TESTE CÂMARA CASCUDO PARA CASAIS



Fabrício Carpinejar

Foto de Fabrício Carpinejar


Não tive sequer o direito de torcer o nariz, ele já nasceu torto.

Sou complicado para comer. Quando convidado a jantar, minha missão é descobrir antes o que será servido. Depois é que confirmo presença. Há mais opções no cardápio do que não gosto do que gosto. Vivo cheio de restrições e não é por problema de saúde, por uma justificativa séria, nada de intolerância à lactose e diabetes, não irei morrer por alergia; é chatice mesmo. Não aguento strogonoff, pizza então com strogonoff é um pesadelo, mais infernal se coberto de batata palha. É uma espécie de anorexia literária.

Meu paladar é incurável, enjoa com rapidez, recuso lasanha de frango, empada de frango, pastel de frango desde que encontrei um osso no meio do recheio. Nas festas e encontros sociais, o garçom passará reto com a bandeja.

Não admito comida fria. Partilho da turma do 'pode vir quente que estou fervendo'. Não cisco tábua e aperitivos, esnobo pãezinhos com caviar. Meu olhar é um micro-ondas girando.

Para ser meu amigo, o sujeito não deve mastigar vagem - é um princípio. Amigo que engole vagem vai me trair, mostra-se influenciável e disposto a qualquer negócio.
========
> [INSTRUÇÃO DADA 1] Cite da crônica o trecho que vai de "Meu paladar é" até "um micro-ondas girando.".
> [INSTRUÇÃO DADA 2] De acordo com a crônica, desde quando são recusados lasanha, empada e pastel de frango?
Use somente a crônica como fonte.

> [DADOS FORNECIDOS]
========
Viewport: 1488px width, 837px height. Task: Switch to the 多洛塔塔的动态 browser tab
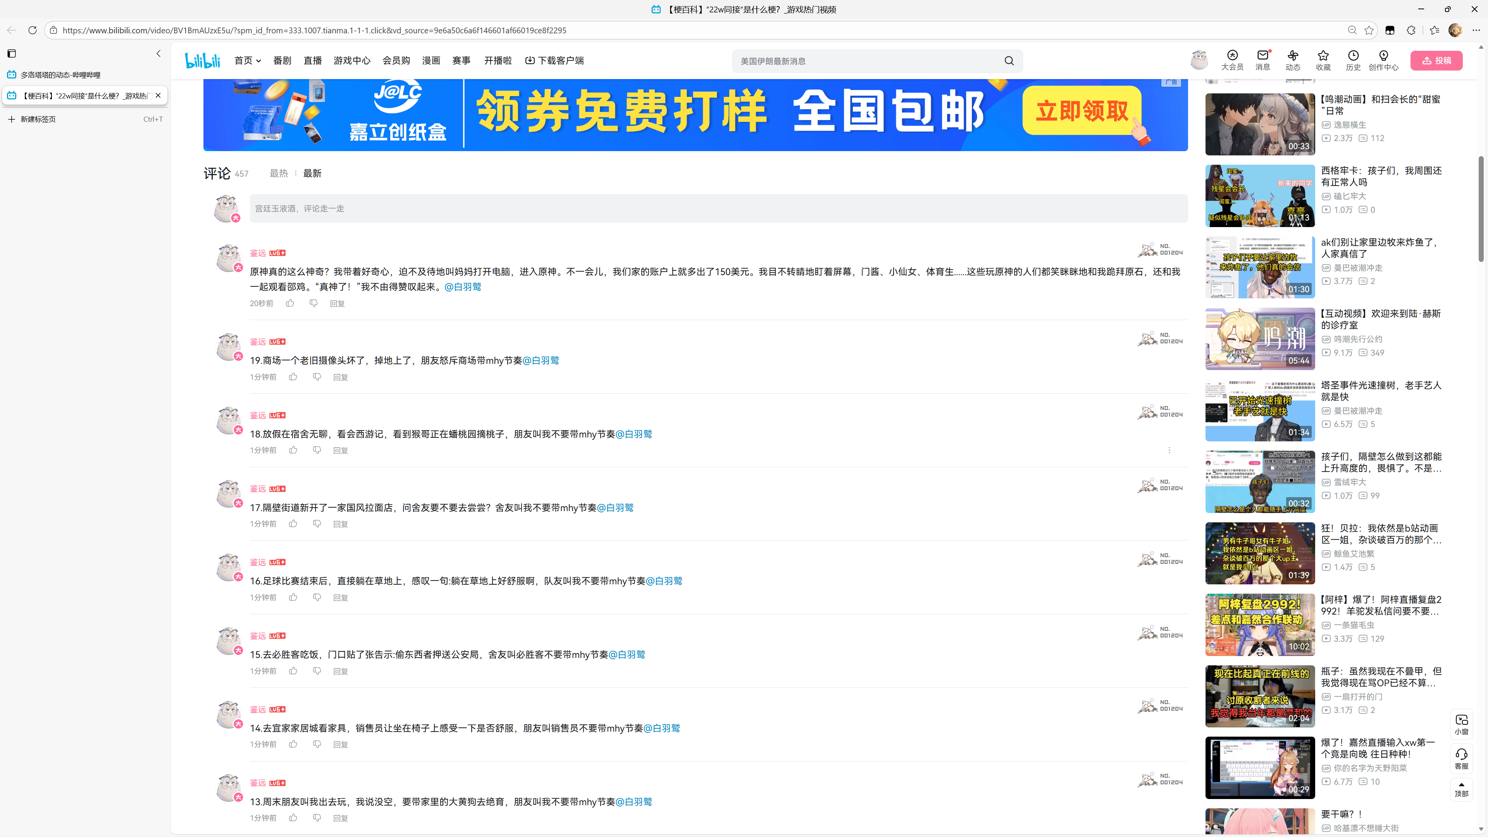61,75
========
> [RESPOSTA ESCRITA 1]
Meu paladar é incurável, enjoa com rapidez, recuso lasanha de frango, empada de frango, pastel de frango desde que encontrei um osso no meio do recheio. Nas festas e encontros sociais, o garçom passará reto com a bandeja.

Não admito comida fria. Partilho da turma do 'pode vir quente que estou fervendo'. Não cisco tábua e aperitivos, esnobo pãezinhos com caviar. Meu olhar é um micro-ondas girando.

> [RESPOSTA ESCRITA 2] Desde que foi encontrado um osso no meio do recheio.